Screenshot shows a portion of the what should I watch experience
The new What Should I Watch (WSIW) experience, released in mid-September, combines Alexa AI and Fire TV recommendations to turn Alexa into an entertainment expert who provides relevant suggestions with a conversational customer experience.

The science behind the new “Alexa, what should I watch?” Fire TV experience

The phrase launches a feature built to help customers navigate an increasingly complex and diverse world of content.

"What should I watch?"

In an entertainment universe filled with a rapidly expanding catalog of shows across myriad channels and apps, this might be one of the most common questions to pop up in many households. And if you are among those who have trouble keeping up with all the latest shows and pinpointing which ones are worth your time, you are not alone.

In fact, more than half of respondents in a recent survey from the consulting firm Deloitte found it difficult to access content across multiple services, and 49% were frustrated if a service failed to provide them with good recommendations. Viewers find themselves surfing … and surfing. It takes the average smart TV owner 12 minutes to land on a show, according to a 2020 survey by Tivo — and for some viewers that can take up to half an hour.

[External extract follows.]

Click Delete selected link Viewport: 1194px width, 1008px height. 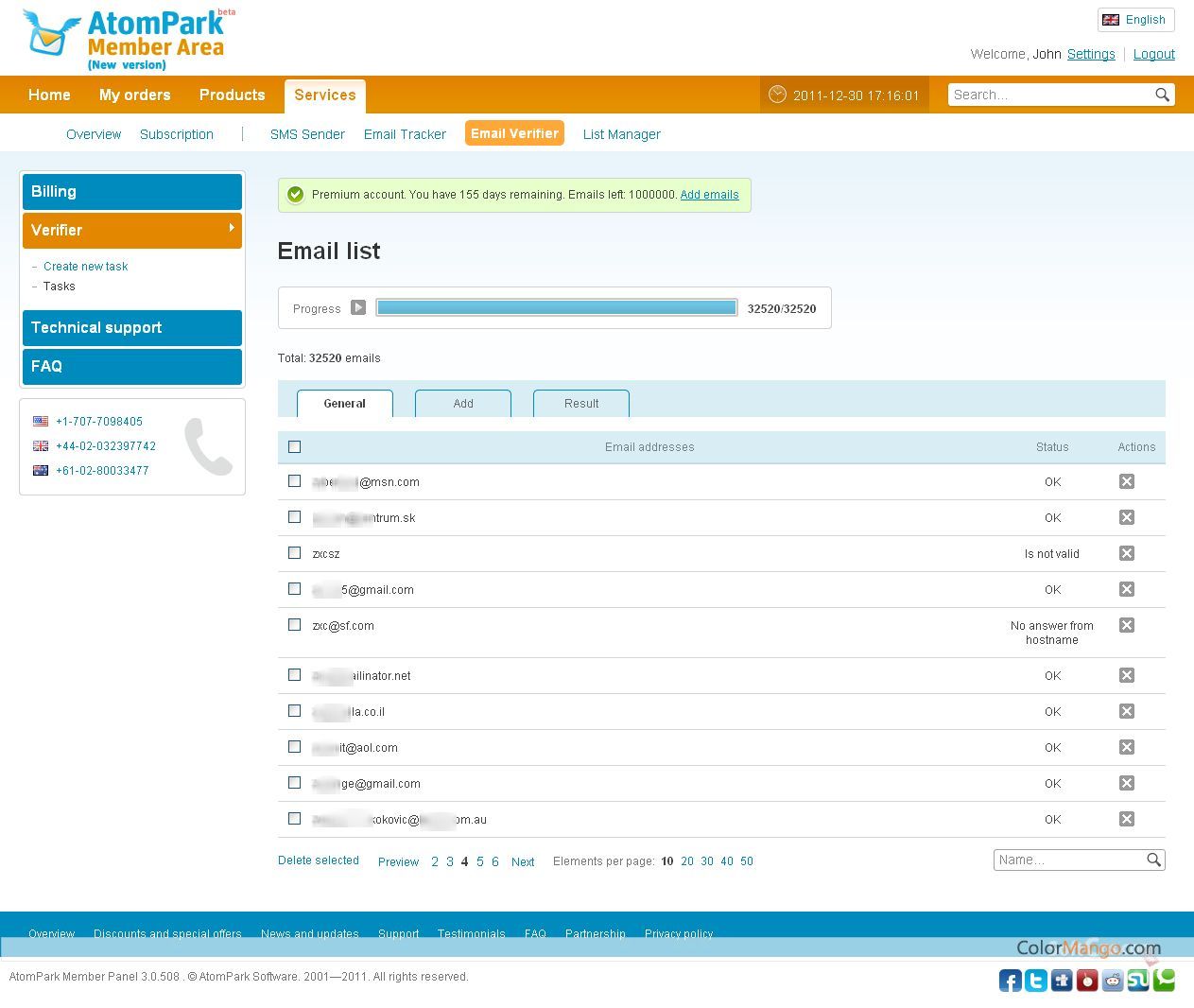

"It's kind of shocking how much time customers have to spend on finding content instead of just sitting down on the couch and jumping into a TV show or a movie that they really enjoy," said Cosmin Laslau, a technical program manager who works on spoken language understanding as part of the Amazon Alexa Entertainment team. "We wanted to leverage new technology to help solve that problem for customers."

Image shows the new Fire TV Cube, left, the Fire TV Omni QLED Series, middle, and the Alexa Voice Remote Pro, right
The What Should I Watch experience works with many Fire TV devices, including the new Fire TV Cube, left, the Fire TV Omni QLED Series, middle, and the Alexa Voice Remote Pro announced at the 2022 Devices and Services event.

The team did that by launching What Should I Watch (WSIW). The new experience, released in mid-September, combines Alexa AI and Fire TV recommendations to turn Alexa into an entertainment expert who provides relevant suggestions with a conversational customer experience. The experience also works with the new Fire TV Cube, the Fire TV Omni QLED Series, and the Alexa Voice Remote Pro announced at the 2022 Devices and Services event.

“We built WSIW to rapidly experiment with new Alexa technologies and push the envelope on discovery experiences to address the core customer need to find something interesting to watch,” explained Parthasarathi Dutta Sharma, a product manager who helped bring WSIW to customers.

WSIW displays personalized recommendations when customers ask, “Alexa, what should I watch?” or a variant of that phrase. Customers can then customize the recommendations using voice prompts (for example, “just the ones that are free to me”) or by using their remote to select filters on the screen, watch trailers, view additional information (eg genre, ratings), and initiate playback.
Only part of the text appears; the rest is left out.